===== Data extract

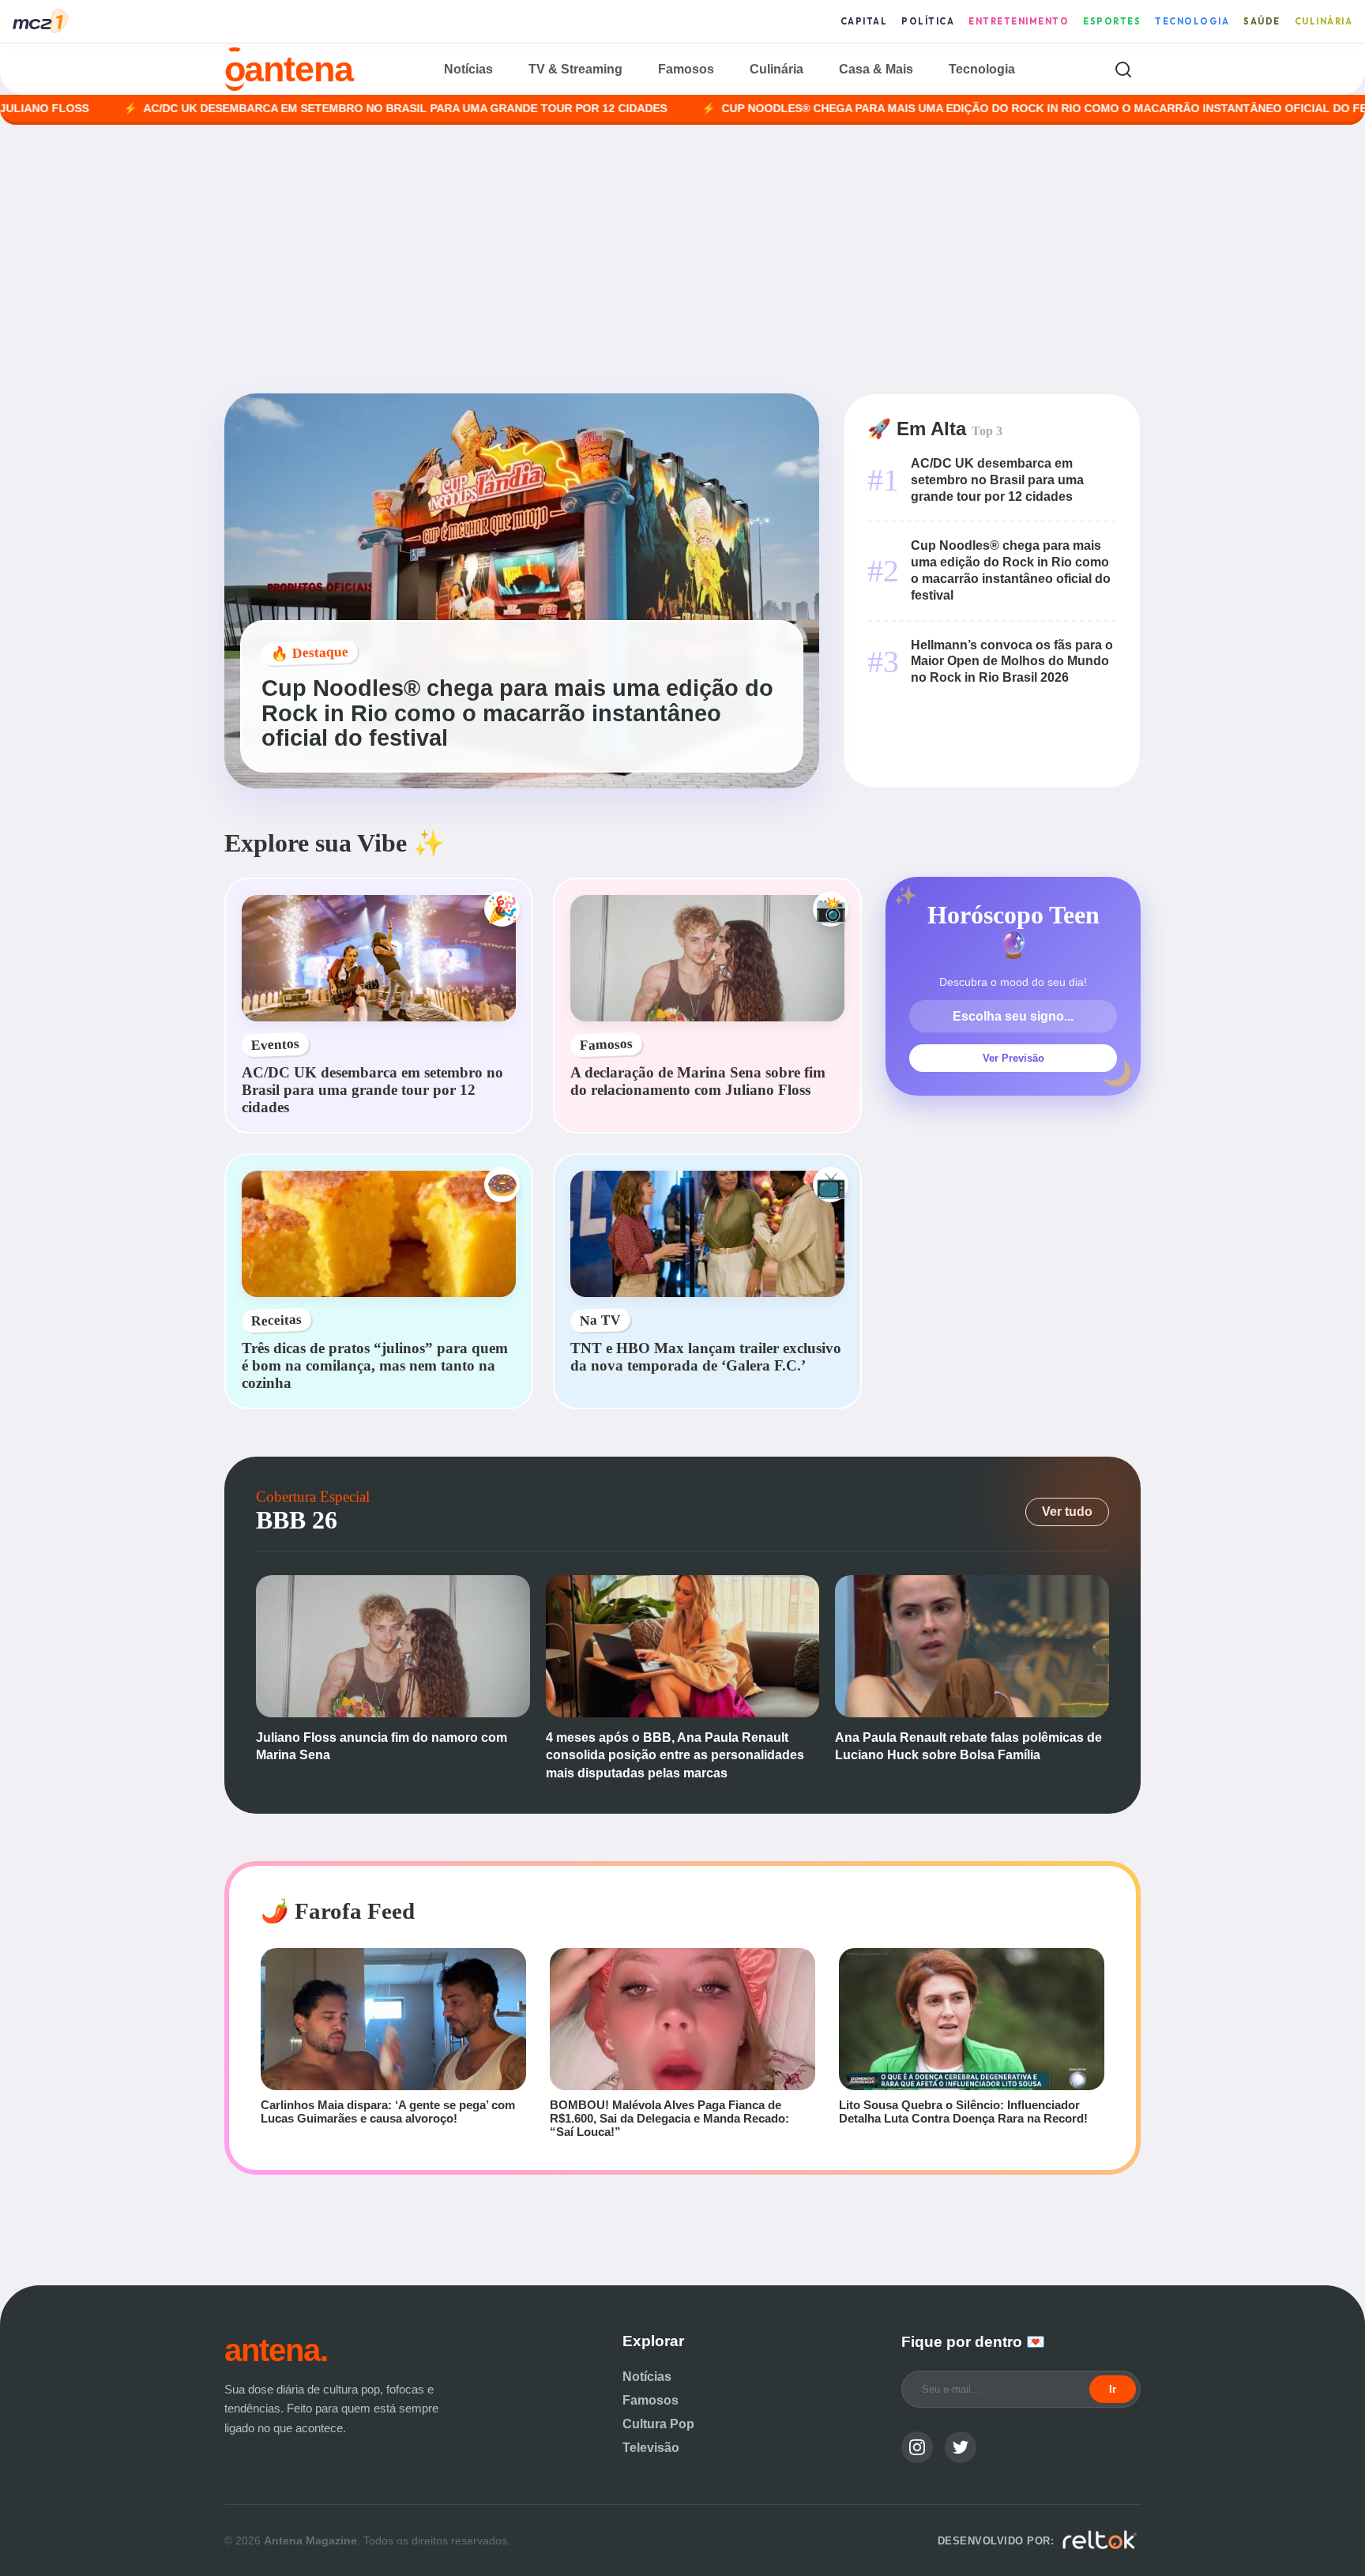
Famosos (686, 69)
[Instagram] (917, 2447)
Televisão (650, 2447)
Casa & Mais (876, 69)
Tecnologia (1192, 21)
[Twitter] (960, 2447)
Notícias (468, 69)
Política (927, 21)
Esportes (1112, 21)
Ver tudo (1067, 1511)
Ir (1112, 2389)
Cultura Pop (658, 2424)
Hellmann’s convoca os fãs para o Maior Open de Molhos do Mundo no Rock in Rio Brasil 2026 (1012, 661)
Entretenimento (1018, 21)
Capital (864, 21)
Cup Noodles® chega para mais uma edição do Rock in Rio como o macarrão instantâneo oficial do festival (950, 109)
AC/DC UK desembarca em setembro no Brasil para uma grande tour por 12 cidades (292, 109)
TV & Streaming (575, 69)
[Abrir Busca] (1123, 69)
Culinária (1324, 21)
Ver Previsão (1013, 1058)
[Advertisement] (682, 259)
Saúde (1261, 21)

==========

Output the listing above in full, exactly. No images.

Famosos (686, 69)
[Instagram] (917, 2447)
Televisão (650, 2447)
Casa & Mais (876, 69)
Tecnologia (1192, 21)
[Twitter] (960, 2447)
Notícias (468, 69)
Política (927, 21)
Esportes (1112, 21)
Ver tudo (1067, 1511)
Ir (1112, 2389)
Cultura Pop (658, 2424)
Hellmann’s convoca os fãs para o Maior Open de Molhos do Mundo no Rock in Rio Brasil 2026 (1012, 661)
Entretenimento (1018, 21)
Capital (864, 21)
Cup Noodles® chega para mais uma edição do Rock in Rio como o macarrão instantâneo oficial do festival (950, 109)
AC/DC UK desembarca em setembro no Brasil para uma grande tour por 12 cidades (292, 109)
TV & Streaming (575, 69)
[Abrir Busca] (1123, 69)
Culinária (1324, 21)
Ver Previsão (1013, 1058)
[Advertisement] (682, 259)
Saúde (1261, 21)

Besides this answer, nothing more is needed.